I've always thought this was such an incredible story. Hannah's husband was Timothy Creeden and they were married in Clondrohid Parish, County Cork on Feb. 28, 1854. Hannah's maiden name was also Creeden. What the obituary doesn't mention is that her daughter Hannah (Mrs. Richard Egan) was born on the ship they came over on! Hannah and Timothy also had a son named Daniel who supposedly died during their voyage to the US.

I don't know the exact connection between this family and other Creedens in Clinton County, but I would guess that Hannah went from New York to Clinton County due to family ties. She must have been an incredible woman to raise her four daughters on her own after losing her husband and son.

Monday, April 6, 2015

Military Monday - Letter From Soldier Wounded in WWI

I've posted several times about the colorful military career of my great-grandfather's brother Edward Creeden. Edward enlisted in the US Army in 1904 from Salt Lake City, Utah. He listed his residence as Pueblo, CO and birthplace as Celina, OH.

Edward served in the Army until 1910 when he enlisted in the Marines at San Francisco, CA. His paperwork as a sharpshooter was transferred from the Army to the Marines. In October 1911, he mysteriously deserted his post in the Marines and reenlisted in the Army a few weeks later. He was honorably discharged from the Army in January 1915.

In August 1917, Edward joined the Canadian Expeditionary Forces. The Canadian records showed that he was wounded in France in April 1918 and lost his right leg due to a wound from a shell fragment in Arras, France.

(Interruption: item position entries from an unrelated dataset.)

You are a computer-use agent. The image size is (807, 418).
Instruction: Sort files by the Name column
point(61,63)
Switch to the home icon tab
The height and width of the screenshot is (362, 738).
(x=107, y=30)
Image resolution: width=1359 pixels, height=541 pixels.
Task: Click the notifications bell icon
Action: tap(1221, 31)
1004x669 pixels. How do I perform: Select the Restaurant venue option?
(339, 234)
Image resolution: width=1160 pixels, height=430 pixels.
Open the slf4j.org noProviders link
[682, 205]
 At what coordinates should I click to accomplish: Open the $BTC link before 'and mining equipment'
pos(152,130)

An article in the Celina Democrat published on July 26, 1918 details a letter he wrote to his brother Joshua during his recovery. I found the article on the Chronicling America site


Edward Creeden, who has been in a war hospital in England as a result of a gunshot wound received April 20, while in service in France, has written an interesting letter to his brother Joshua, in care of his brother Charley in this city. He has been serving with the Canadian expeditionary forces, and is probably now on his way back to Canada minus his right leg. He has seen much army life, having served in the Phillippins, at Honolulu and along the Mexican border-- thirteen years in all. His letter shows he would like to be back in the war game. He has the proverbial American cheerfulness and fighting spirit, and takes his medicine that way. His friends, however, are sorry to hear of his misfortune.

I had wondered if Edward kept in touch with the family at all, so the article at least solves that mystery. It must've been quite a shock for them to get the news of his injury. I have a long list of places where Edward served, but I didn't know he served in Honolulu or the Mexican border.

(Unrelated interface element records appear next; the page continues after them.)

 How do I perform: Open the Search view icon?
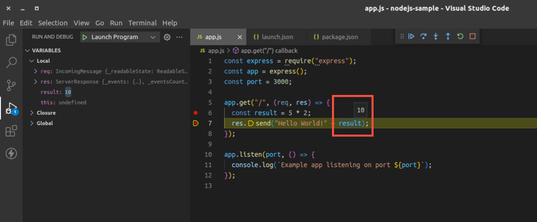pyautogui.click(x=11, y=62)
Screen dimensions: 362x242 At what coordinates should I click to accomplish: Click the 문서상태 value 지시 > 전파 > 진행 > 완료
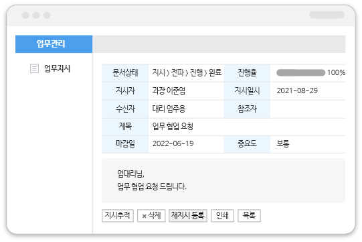click(x=187, y=72)
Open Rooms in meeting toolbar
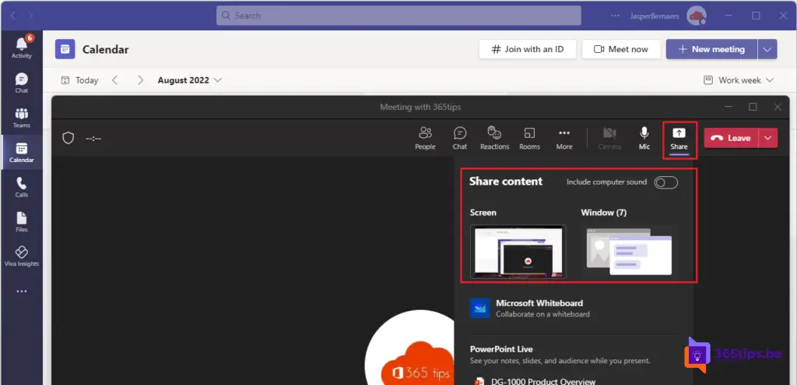The image size is (797, 385). click(529, 138)
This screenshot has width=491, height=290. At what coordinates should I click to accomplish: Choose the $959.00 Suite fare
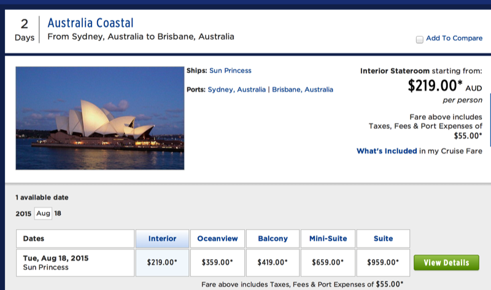click(382, 262)
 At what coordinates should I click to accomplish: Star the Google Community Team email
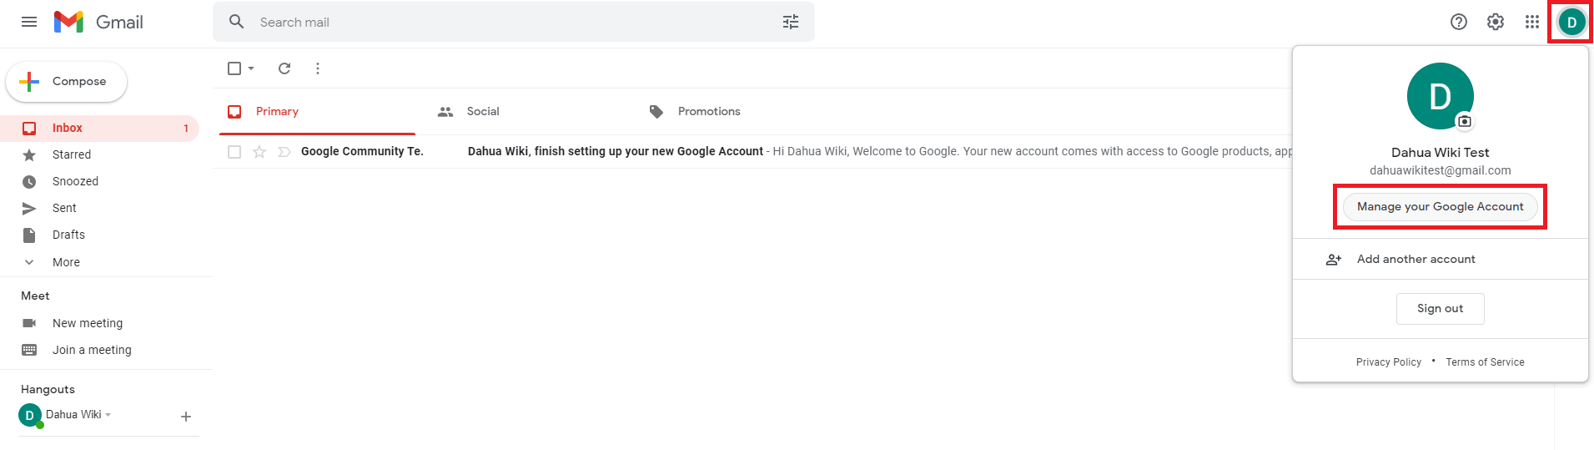tap(259, 152)
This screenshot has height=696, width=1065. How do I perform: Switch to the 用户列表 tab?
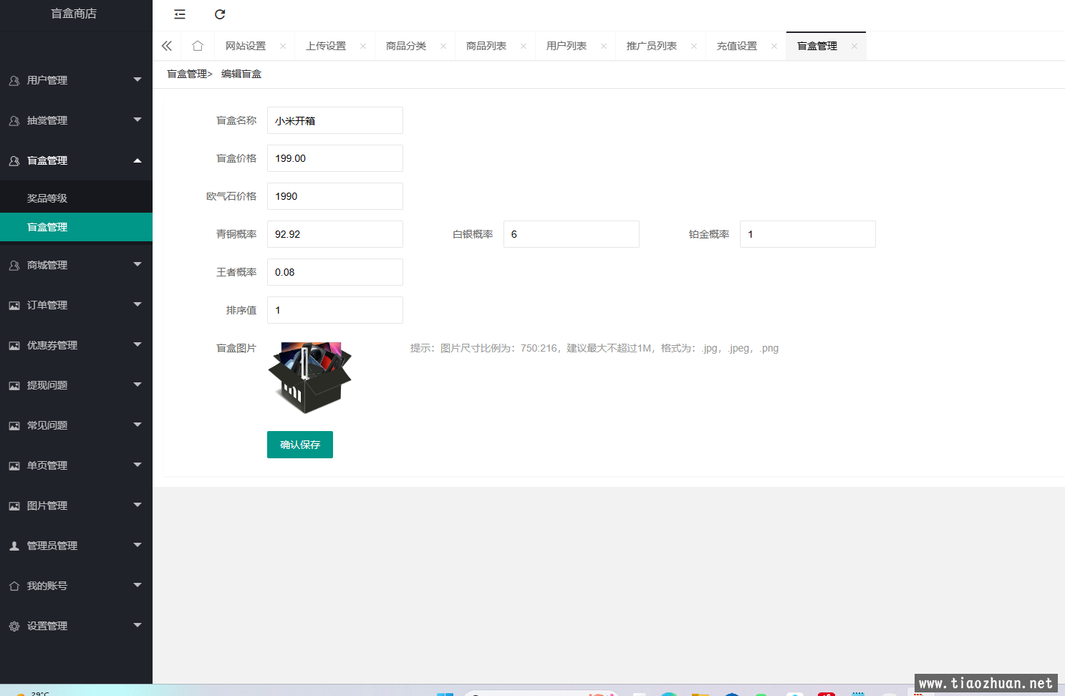(566, 46)
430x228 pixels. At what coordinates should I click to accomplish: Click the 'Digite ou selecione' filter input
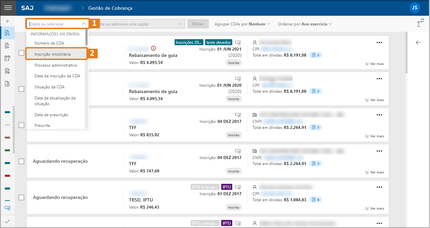[54, 24]
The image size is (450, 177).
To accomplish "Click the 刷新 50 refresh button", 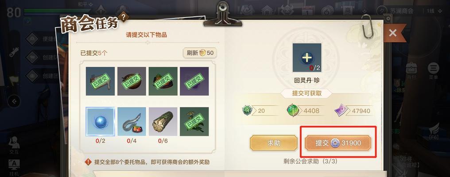I will [200, 53].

I don't know if Edward got his wish to continue with his military service, but it seems unlikely. He was discharged from the Canadian forces as being medically unfit for duty in 1919. He listed his proposed next residence as St. Louis, MO, but I haven't found any records for him there so far.

A possible entry in the census places him in Sedgwick, KS in 1920 and from newspaper articles and his death certificate, I know he died in Newport, KY in 1937. I'm still trying to solve the mystery of what happened to Edward between 1919-1937.